Crackpot of the Week #1
After a chat with various officemates today, we thought it would be amusing to highlight on a blog the various crackpot theories that make their way to our inboxes.
You might not know it, but there is a suprisingly large group of sociologically interesting people who think that while they have no formal training in math or science that they have discovered the next theory of everything in physics. These people (known by those in the biz as "crackpots") frequently try to contact actual scientists and even us graduate students to try and convince us of their crazy theories. They do not usually listen to reason. There are way more of these people than you'd might expect. Every year at the CTP, security has to actually escort a number of them from the building. Some of my favorite crackpot related resources on the web are:
John Baez's crackpot index
Great "This American Life" where crackpotisim is discussed. In particular the program follows around some dude who, while mostly sane, seems to think Einstein is all wrong (he has no formal training in physics). He seems to think that E=mc, not E=mc^2 (my favorite quote is "It's not that big a deal, Einstein wasn't too far off").

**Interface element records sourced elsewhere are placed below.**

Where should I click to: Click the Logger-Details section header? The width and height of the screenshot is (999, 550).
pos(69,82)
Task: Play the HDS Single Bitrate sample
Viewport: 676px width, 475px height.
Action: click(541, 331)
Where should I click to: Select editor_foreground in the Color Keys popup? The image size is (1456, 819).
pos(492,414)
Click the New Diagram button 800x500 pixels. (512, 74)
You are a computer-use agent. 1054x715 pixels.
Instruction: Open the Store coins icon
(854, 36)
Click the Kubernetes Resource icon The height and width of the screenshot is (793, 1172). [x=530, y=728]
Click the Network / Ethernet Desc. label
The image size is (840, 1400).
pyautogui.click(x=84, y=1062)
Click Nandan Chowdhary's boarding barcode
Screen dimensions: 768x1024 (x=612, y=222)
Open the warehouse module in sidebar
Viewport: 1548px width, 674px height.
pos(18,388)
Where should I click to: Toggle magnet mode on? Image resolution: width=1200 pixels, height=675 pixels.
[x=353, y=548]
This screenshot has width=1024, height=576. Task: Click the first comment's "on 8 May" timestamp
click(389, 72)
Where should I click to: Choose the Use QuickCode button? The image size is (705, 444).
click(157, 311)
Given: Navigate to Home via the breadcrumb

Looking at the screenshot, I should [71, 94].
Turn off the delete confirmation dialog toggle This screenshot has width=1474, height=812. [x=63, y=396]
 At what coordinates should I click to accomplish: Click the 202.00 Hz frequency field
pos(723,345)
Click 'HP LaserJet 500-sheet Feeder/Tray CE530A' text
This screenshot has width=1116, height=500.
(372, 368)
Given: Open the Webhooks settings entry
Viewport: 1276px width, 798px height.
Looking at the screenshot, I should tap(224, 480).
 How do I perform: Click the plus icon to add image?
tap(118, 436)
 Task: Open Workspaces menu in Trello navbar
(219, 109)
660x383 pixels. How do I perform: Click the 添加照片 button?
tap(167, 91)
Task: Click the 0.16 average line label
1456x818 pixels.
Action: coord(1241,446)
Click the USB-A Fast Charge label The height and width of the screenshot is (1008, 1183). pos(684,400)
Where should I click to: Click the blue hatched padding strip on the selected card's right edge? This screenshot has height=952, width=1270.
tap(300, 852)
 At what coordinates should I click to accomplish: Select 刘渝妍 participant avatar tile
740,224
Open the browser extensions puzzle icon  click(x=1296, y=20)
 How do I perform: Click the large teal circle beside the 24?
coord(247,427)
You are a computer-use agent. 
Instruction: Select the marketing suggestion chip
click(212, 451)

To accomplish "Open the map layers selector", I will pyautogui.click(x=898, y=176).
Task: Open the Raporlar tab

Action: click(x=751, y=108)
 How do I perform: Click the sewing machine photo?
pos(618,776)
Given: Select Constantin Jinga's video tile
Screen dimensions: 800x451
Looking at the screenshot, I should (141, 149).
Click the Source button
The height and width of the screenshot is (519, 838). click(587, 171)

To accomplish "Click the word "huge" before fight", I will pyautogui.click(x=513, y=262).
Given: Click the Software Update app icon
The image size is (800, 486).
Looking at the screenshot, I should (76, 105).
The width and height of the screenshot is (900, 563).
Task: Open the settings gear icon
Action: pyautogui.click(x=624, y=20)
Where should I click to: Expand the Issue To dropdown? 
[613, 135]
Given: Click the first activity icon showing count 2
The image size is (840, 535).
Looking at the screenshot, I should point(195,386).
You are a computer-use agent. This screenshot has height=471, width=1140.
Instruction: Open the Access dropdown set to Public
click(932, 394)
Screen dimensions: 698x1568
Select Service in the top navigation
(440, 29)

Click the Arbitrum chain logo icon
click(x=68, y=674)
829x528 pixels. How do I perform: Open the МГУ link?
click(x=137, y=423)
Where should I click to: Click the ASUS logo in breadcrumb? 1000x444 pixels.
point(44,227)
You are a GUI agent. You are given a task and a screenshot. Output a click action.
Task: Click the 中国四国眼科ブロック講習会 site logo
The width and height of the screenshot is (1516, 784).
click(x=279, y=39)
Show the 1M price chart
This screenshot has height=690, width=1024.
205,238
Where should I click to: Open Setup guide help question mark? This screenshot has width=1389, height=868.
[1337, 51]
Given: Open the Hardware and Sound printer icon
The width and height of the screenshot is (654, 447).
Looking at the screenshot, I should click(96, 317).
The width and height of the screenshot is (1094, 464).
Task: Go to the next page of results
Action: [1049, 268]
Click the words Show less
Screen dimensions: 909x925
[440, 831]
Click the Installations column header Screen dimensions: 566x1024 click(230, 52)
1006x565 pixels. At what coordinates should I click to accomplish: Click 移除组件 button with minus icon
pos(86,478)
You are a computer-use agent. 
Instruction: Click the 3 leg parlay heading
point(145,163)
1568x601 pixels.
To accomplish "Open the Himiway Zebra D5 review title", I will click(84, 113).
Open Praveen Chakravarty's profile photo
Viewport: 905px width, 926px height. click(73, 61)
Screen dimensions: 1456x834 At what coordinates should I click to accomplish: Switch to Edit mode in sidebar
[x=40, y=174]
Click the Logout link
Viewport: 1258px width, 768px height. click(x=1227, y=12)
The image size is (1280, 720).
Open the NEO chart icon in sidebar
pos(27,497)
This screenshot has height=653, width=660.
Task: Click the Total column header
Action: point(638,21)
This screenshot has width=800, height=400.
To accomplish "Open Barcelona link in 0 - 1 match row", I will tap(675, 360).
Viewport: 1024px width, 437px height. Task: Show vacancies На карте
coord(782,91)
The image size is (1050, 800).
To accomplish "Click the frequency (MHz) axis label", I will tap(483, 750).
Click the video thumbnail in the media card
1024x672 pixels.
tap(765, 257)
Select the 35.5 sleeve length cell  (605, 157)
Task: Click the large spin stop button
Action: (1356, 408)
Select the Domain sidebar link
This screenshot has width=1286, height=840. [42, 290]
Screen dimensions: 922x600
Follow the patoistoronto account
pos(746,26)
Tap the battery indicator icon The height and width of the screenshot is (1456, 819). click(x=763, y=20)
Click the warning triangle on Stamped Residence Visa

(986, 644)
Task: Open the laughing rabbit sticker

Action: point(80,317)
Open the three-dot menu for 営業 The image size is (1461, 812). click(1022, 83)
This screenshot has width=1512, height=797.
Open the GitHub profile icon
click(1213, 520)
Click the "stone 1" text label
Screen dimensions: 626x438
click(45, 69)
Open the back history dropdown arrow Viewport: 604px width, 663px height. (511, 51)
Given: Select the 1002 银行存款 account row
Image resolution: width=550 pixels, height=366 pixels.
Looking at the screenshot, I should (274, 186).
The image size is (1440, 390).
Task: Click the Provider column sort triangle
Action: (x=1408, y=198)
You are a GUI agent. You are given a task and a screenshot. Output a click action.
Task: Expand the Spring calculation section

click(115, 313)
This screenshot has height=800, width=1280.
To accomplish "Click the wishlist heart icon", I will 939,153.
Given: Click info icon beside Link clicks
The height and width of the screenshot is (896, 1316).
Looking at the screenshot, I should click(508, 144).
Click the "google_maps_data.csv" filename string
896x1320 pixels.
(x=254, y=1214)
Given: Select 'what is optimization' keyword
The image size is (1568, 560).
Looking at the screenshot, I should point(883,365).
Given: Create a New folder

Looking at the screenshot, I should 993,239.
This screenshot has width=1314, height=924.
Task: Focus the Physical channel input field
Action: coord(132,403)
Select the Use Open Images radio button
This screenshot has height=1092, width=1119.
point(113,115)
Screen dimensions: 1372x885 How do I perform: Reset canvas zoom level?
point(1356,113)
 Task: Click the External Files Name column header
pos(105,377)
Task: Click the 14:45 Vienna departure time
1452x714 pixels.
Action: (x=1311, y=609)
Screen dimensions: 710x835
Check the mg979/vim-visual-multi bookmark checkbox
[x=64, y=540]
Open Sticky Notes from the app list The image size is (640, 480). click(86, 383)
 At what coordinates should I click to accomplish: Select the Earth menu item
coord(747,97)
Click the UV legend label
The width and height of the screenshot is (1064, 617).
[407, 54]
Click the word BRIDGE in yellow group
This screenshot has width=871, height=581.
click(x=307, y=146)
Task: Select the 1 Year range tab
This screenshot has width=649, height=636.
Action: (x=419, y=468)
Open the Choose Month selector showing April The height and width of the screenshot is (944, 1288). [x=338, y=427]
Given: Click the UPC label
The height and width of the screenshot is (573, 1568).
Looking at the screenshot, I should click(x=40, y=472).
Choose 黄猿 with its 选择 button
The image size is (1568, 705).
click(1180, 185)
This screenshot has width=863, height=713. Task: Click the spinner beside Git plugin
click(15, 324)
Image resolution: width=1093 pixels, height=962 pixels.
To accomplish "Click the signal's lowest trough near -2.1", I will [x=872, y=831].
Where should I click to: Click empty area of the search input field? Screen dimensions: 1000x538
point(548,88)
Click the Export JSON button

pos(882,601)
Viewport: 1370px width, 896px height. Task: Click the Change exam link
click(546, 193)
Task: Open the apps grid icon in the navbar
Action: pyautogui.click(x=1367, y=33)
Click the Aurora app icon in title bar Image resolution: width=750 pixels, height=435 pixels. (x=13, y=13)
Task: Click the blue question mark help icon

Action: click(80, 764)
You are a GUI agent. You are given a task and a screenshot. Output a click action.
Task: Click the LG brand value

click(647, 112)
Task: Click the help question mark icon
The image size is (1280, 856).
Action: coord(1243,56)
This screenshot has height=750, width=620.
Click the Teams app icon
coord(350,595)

Anyway, I hope to, from now on highlight some of the crazy ass theories that we get here in our email. Now, some readers might question the taste of me posting crackpot theories in order to make fun of them. Those readers might have a point. However, some of these theories are quite funny, and their humor deserves not to be lost.
Our first crackpot of the week is the author of the new and groundbreaking gravity-spheres theory, which, as far as I can tell, depends on the very intimate relationship between gravity and spheres. In contrary to the old, dogmatic belief that the gravity of an object exists everywhere, the author informs us that, in fact, it only exists within (you guessed it) spheres. In fact, "The structure of the [gravitational] force field is simple: a bubble within a bubble within a bubble… Spheres." Niiiiice. This simple idea, evidently, also "answers just about ALL questions in astronomy and all relating questions in astrophysics, clearly and unambiguously." Sweet. For example, it answers why there are rings around Saturn. because "If you spin an object on a string, you will notice that the object and the string form a flat circle and that the object tends to remain in the plane of that circle called the plane of rotation. What happened around Saturn is something similar – with the debris as the object and Saturn’s gravity as the string."
Also, the author seems to have a vendetta against LIGO (the ground based aparatus for detecting gravitational waves that will be coming online soon). Though he conceeds the existence of gravitational waves, he thinks it exceedingly obvious that the waves won't radiate to us. Of course, instead, they will stay in their spheres!
Oh, and also Einstein was horribly wrong and the special and the general relativity are incorrect.